== Segment start ==
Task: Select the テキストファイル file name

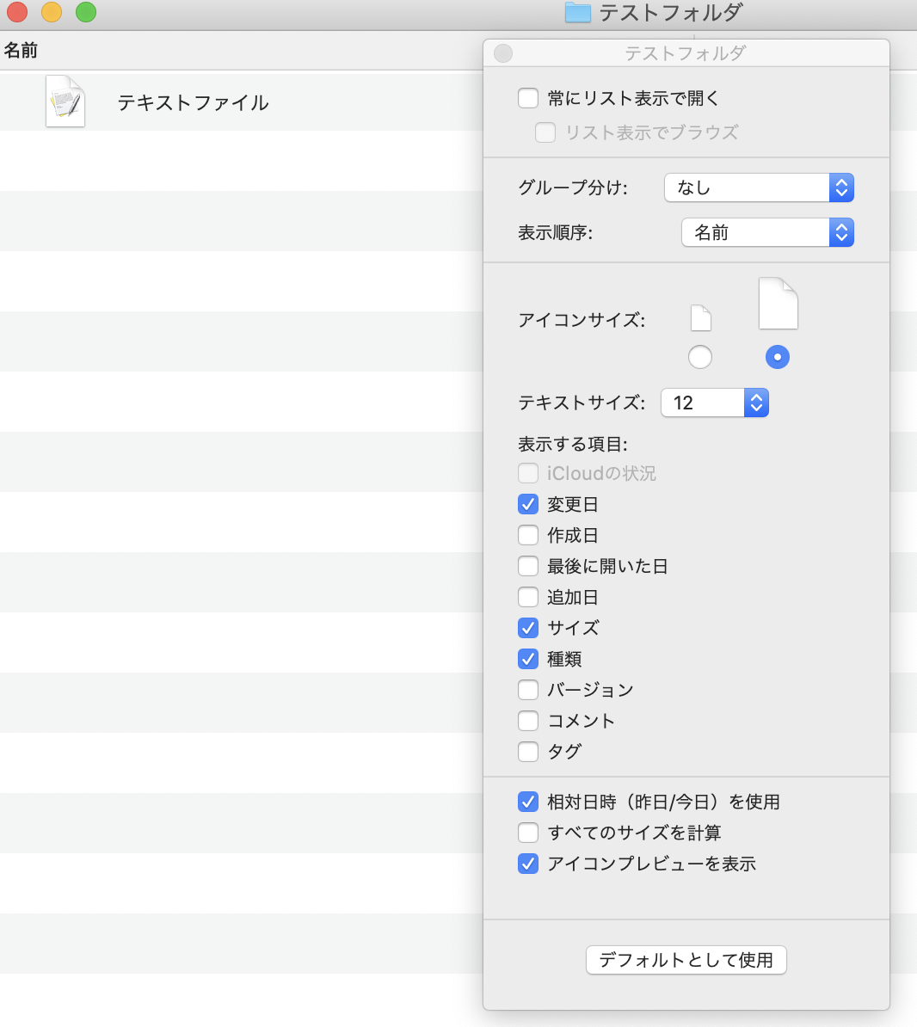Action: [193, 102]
== Segment end ==
== Segment start ==
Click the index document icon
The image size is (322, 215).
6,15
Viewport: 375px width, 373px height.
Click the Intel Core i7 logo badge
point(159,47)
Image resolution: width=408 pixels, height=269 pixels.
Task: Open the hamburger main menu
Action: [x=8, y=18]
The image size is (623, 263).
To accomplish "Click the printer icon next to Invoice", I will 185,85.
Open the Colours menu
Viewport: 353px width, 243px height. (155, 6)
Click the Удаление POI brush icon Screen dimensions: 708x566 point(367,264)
== Segment end ==
What this task involves
If a line above contains the string "icon", count it, then give the total and nothing else.

Answer section
3